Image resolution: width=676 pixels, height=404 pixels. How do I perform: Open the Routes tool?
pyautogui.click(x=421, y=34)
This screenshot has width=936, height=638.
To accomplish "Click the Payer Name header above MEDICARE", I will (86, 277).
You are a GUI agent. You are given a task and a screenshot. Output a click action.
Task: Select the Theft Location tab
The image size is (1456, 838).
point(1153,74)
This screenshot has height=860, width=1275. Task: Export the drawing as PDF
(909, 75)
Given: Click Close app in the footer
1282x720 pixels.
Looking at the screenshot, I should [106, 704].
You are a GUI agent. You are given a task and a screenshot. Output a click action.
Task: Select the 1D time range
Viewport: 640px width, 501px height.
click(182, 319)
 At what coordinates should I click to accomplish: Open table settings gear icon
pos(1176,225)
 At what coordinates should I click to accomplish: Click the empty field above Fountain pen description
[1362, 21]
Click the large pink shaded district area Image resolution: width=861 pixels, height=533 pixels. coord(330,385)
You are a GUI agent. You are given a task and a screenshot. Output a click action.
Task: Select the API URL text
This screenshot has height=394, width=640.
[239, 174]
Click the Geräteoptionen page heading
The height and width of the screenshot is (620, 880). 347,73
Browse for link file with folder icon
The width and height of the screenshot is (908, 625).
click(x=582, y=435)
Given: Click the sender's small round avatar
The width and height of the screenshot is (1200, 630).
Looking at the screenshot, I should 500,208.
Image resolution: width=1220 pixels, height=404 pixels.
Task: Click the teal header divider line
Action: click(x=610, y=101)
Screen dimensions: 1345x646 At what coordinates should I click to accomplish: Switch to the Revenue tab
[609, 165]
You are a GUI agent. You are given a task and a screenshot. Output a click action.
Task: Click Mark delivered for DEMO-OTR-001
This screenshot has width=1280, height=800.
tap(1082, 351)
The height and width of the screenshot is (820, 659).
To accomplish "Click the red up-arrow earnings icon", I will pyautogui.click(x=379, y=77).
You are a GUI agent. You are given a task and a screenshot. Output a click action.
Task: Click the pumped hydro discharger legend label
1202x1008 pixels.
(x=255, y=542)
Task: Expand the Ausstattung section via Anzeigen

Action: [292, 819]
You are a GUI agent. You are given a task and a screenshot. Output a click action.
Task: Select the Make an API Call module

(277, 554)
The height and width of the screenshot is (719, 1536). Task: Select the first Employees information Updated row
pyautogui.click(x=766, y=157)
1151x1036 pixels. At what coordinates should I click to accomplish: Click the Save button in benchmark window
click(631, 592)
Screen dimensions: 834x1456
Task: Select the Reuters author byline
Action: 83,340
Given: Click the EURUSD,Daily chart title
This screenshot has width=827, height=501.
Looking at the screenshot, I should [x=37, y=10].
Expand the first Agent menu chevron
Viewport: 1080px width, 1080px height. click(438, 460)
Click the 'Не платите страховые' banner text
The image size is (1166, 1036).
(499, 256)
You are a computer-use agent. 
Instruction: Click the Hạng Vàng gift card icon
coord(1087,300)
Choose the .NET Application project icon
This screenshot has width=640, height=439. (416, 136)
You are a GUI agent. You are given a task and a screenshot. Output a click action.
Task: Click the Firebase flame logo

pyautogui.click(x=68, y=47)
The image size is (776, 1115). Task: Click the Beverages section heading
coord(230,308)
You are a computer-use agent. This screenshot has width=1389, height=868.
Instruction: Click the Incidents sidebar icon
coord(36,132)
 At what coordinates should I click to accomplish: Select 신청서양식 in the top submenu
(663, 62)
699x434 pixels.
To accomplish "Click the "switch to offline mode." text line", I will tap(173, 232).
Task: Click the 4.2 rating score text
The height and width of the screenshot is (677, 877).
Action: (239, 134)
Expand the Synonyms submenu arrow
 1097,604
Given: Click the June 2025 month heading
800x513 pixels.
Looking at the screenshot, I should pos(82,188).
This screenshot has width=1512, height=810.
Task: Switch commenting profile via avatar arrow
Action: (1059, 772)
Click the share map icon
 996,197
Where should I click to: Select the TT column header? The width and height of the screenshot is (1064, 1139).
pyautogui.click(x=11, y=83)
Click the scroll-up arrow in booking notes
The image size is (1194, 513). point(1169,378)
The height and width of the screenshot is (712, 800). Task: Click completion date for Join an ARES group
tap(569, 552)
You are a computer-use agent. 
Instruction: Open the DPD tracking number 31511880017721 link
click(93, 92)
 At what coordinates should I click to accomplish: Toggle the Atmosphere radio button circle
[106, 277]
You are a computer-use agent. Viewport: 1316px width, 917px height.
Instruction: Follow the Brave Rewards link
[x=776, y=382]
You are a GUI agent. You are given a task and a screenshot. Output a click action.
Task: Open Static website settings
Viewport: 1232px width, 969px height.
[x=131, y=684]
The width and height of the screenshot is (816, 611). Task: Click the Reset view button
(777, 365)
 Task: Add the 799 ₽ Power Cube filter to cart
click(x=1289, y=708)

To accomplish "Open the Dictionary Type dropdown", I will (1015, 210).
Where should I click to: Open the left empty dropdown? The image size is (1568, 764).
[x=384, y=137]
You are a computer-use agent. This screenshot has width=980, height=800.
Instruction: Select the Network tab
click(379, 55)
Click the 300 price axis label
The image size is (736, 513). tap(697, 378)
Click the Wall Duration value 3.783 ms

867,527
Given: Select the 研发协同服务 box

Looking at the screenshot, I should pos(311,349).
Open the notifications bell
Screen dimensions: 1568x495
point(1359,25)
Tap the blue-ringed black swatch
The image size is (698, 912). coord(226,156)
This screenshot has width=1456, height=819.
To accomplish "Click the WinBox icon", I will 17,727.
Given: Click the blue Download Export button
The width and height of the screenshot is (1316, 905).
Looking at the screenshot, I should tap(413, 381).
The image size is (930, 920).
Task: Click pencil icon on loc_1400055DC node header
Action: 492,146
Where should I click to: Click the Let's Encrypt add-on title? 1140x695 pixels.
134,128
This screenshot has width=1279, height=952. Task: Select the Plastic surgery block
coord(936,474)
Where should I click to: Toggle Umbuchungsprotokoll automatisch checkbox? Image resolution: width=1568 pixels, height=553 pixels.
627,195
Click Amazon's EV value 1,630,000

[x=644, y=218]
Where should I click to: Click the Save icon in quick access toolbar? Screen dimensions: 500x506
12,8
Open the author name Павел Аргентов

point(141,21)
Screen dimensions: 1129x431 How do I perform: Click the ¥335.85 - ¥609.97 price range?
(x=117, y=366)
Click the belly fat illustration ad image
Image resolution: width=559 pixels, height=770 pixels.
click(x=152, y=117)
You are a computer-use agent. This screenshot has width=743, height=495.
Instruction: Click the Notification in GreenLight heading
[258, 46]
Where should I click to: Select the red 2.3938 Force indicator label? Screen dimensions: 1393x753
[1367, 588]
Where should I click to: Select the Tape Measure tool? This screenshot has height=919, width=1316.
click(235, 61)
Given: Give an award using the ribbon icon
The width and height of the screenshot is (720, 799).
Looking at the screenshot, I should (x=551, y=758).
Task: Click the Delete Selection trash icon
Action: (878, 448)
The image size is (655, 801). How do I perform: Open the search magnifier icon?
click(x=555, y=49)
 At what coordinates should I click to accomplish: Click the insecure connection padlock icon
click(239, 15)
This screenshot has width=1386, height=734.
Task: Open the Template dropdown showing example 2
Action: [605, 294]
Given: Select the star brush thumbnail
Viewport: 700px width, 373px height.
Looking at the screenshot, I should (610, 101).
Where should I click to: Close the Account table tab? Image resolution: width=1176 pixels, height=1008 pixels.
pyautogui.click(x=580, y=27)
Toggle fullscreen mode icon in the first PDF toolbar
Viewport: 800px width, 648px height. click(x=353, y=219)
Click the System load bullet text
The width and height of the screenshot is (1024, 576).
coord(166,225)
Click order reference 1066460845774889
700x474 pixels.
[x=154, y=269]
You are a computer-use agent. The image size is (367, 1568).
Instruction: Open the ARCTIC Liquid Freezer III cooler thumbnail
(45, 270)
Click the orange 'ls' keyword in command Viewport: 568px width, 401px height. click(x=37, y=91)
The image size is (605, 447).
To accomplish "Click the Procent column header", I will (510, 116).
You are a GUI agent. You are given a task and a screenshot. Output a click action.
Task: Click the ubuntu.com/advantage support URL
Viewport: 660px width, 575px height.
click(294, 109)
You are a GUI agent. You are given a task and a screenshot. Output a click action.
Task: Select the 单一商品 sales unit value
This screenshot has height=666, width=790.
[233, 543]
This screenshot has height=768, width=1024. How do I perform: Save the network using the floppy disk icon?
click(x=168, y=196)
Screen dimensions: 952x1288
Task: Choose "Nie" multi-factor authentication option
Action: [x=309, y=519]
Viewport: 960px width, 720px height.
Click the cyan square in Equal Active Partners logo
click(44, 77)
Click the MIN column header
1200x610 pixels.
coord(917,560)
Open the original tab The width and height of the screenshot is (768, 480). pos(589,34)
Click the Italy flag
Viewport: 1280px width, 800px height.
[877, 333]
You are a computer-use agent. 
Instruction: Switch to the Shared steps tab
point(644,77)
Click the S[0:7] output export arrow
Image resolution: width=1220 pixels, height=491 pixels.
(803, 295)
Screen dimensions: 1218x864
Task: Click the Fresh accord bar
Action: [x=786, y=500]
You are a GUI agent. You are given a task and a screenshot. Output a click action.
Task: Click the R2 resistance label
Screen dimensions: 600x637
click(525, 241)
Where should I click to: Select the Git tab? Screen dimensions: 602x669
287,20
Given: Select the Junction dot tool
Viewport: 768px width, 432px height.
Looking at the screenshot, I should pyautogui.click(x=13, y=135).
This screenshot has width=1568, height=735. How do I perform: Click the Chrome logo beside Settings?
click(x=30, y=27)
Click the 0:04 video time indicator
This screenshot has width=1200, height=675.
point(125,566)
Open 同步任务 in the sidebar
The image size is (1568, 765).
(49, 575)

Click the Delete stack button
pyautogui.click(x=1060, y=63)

§ Exercise prompt: In the entries above, find the line with "Task: Expand the" and the line with "Given: Click the EURUSD,Daily chart title", then set down exactly those two and every line between them, nothing else.

§ Answer space:
Task: Expand the Ausstattung section via Anzeigen

Action: [292, 819]
You are a GUI agent. You are given a task and a screenshot. Output a click action.
Task: Select the Make an API Call module

(277, 554)
The height and width of the screenshot is (719, 1536). Task: Select the first Employees information Updated row
pyautogui.click(x=766, y=157)
1151x1036 pixels. At what coordinates should I click to accomplish: Click the Save button in benchmark window
click(631, 592)
Screen dimensions: 834x1456
Task: Select the Reuters author byline
Action: 83,340
Given: Click the EURUSD,Daily chart title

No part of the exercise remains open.